» **Work instruction**: Resume the passage about the histone demethylase Kdm5b, writing on from its last sentence.

» **Exercise passage**:
Kdm5b, also known as Lysine-Specific Demethylase 5B, PLU1, or JARID1B, is a histone demethylase that erases the methyl group from H3K4me2/3, performing wide regulatory effects on chromatin structure and repressing gene transcriptional function. It is involved in multiple pathways related to cell differentiation, development, and cancer. Kdm5b has been found to be crucial in embryonic stem cell differentiation and the regulation of the H3K4-methylome during early mouse embryonic pre-implantation stage development [3,4].

In mouse melanoma models, depletion of Kdm5b induces robust adaptive immune responses and enhances responses to immune checkpoint blockade. Kdm5b recruits the H3K9 methyltransferase SETDB1 to repress endogenous retroelements in a demethylase-independent manner. Derepression of these retroelements activates cytosolic RNA-sensing and DNA-sensing pathways and the subsequent type-I interferon response, leading to tumour rejection and induction of immune memory, revealing its role in immune evasion in melanoma [1]. In nasopharyngeal carcinoma, specific inhibition of Kdm5B impairs tumour progression and reverses cisplatin resistance both in vitro and in vivo. Kdm5B also promotes tumorigenesis of Ewing sarcoma, and its knockdown and inhibition suppress EwS cell proliferation and induce cell cycle arrest [2,6]. In glioblastoma, KDM5B predicts temozolomide-resistant subclones, and its knockdown increases sensitivity to temozolomide [5].

» **Data under study**:
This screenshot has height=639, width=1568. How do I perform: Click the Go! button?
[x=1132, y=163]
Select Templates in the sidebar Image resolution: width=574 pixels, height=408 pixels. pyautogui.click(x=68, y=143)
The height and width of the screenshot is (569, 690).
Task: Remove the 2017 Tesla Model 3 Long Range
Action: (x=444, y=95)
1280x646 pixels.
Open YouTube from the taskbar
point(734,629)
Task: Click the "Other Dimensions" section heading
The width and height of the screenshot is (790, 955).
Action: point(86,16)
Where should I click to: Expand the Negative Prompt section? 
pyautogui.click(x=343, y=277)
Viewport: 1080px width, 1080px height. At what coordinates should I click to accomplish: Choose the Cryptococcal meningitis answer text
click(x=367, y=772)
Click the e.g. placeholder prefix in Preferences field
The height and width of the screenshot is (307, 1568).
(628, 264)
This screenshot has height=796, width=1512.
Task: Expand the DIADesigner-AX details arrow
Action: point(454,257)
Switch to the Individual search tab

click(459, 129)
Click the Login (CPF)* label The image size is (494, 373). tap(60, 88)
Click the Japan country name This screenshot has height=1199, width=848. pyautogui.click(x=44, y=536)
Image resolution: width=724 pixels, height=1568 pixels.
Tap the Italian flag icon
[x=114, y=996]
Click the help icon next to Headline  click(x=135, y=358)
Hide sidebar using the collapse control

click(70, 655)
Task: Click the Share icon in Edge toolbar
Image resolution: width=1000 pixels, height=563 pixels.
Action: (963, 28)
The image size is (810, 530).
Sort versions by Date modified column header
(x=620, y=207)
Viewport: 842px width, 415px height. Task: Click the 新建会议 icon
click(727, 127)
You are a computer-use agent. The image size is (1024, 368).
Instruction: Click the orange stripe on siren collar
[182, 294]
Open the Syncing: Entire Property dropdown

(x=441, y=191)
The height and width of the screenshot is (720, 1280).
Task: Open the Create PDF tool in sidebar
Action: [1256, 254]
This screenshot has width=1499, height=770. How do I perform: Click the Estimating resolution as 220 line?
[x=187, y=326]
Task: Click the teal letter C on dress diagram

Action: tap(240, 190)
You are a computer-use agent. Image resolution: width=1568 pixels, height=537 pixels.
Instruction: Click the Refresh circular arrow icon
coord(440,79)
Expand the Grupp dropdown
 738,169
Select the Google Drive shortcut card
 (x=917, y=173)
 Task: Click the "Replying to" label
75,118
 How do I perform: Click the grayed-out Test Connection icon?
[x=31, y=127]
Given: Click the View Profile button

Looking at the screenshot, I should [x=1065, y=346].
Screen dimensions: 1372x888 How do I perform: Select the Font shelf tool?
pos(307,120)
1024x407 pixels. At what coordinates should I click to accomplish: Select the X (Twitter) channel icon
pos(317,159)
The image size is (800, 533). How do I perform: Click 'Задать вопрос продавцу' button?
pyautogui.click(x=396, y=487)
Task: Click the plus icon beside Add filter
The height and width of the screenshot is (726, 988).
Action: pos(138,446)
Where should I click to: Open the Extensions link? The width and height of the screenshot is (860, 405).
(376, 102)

» **Exercise output**:
In conclusion, Kdm5b is a key regulator in chromatin-related processes with significant impacts on development and multiple cancer types. The use of gene knockout or conditional knockout mouse models, along with in vitro functional studies, has been instrumental in revealing its role in immune evasion, drug resistance, and tumorigenesis, providing potential targets for cancer therapies.